BEGIN INFORMATION PROVIDED

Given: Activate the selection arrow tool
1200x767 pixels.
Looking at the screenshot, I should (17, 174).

END INFORMATION PROVIDED
BEGIN INFORMATION PROVIDED

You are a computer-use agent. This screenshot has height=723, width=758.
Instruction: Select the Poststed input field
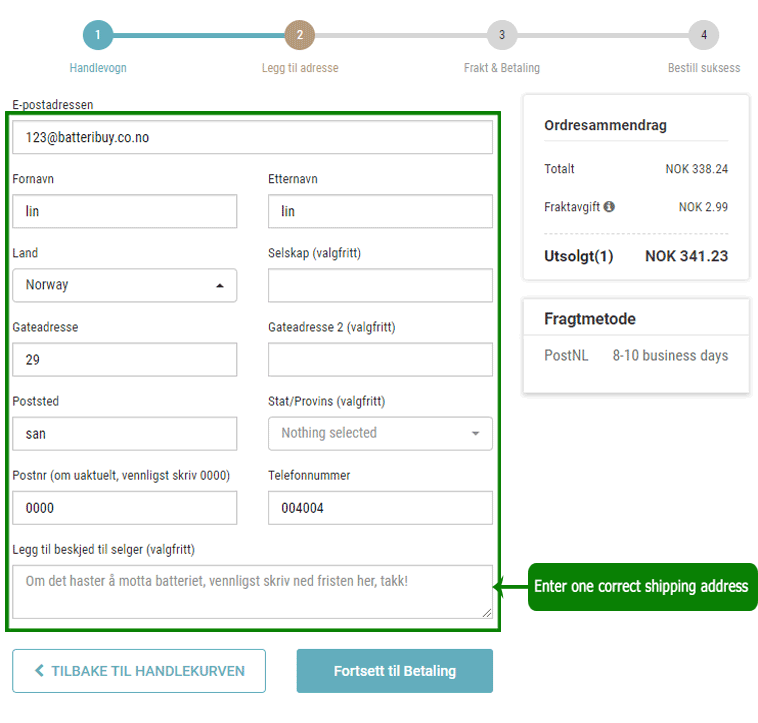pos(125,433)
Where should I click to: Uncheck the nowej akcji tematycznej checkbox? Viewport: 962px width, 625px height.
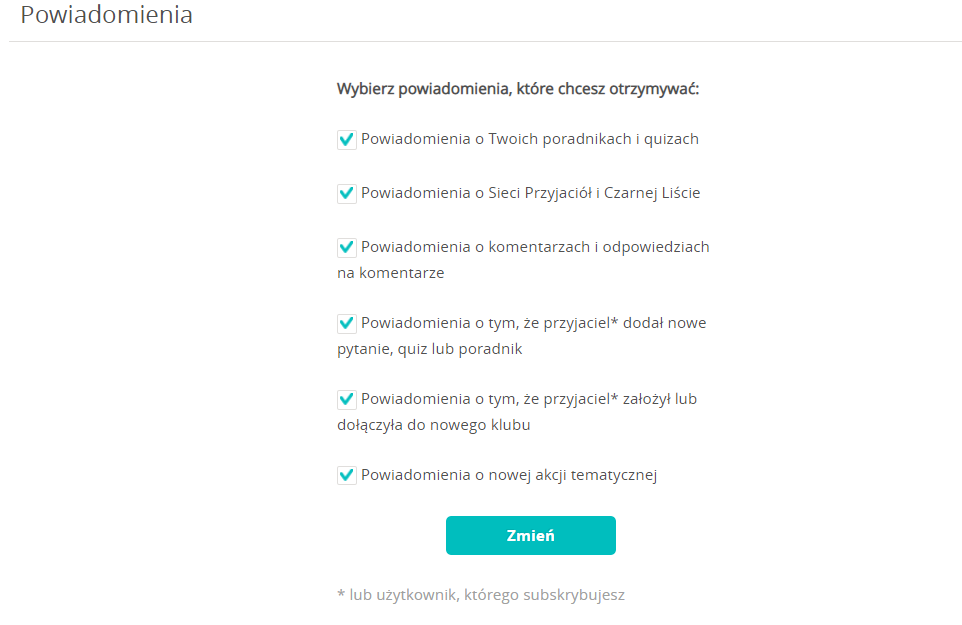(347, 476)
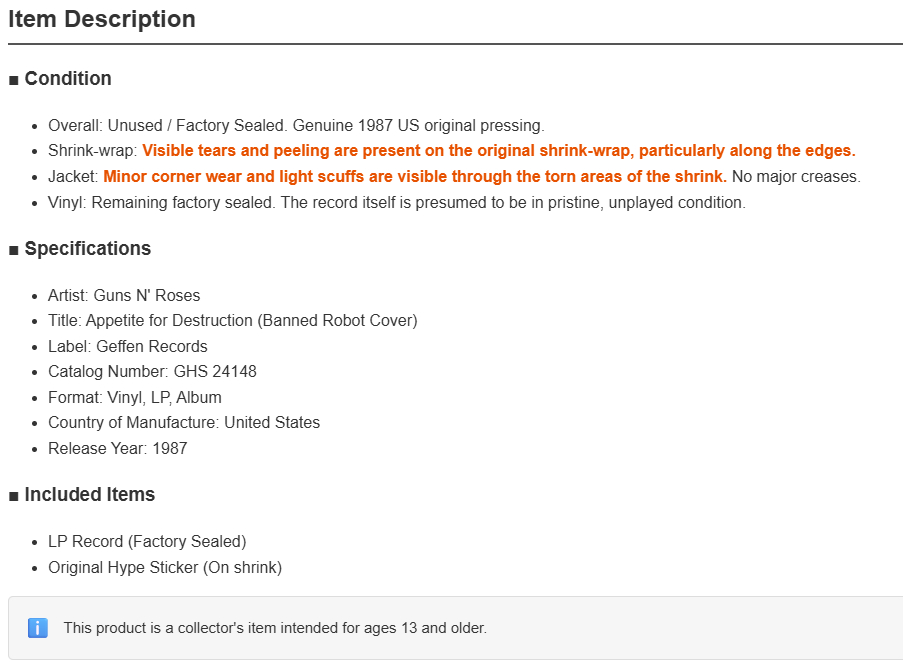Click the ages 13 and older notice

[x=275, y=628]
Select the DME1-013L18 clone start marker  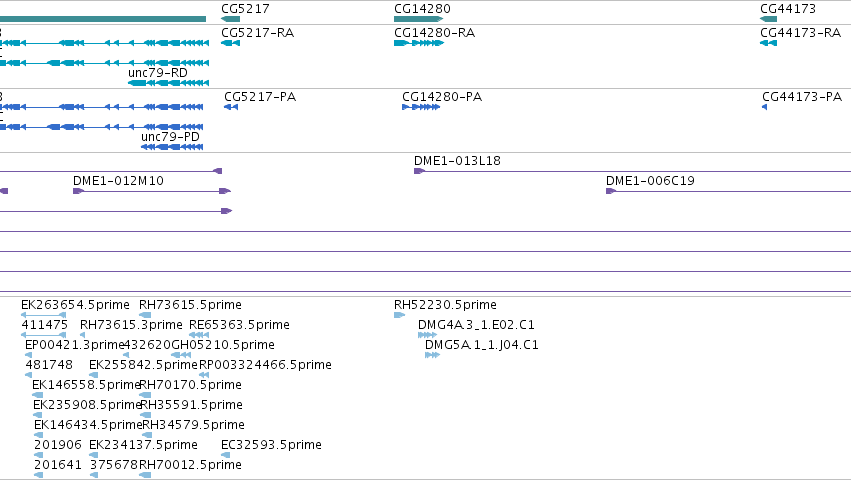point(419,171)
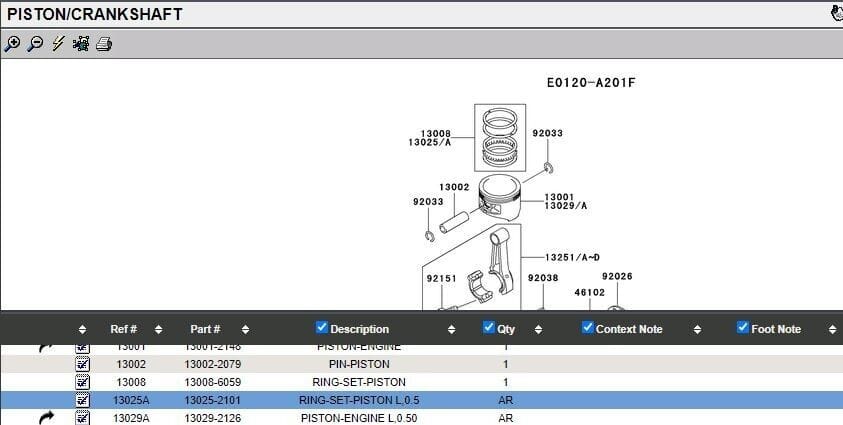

END INFORMATION PROVIDED

Rewrite the lines from the one containing "Given: Activate the selection arrow tool" through the one containing "Looking at the", inclusive, with "selection arrow tool" replaced by "pointer tool" and everything else unchanged.

§ PROBLEM SOLUTION:
Given: Activate the pointer tool
1200x767 pixels.
Looking at the screenshot, I should (17, 174).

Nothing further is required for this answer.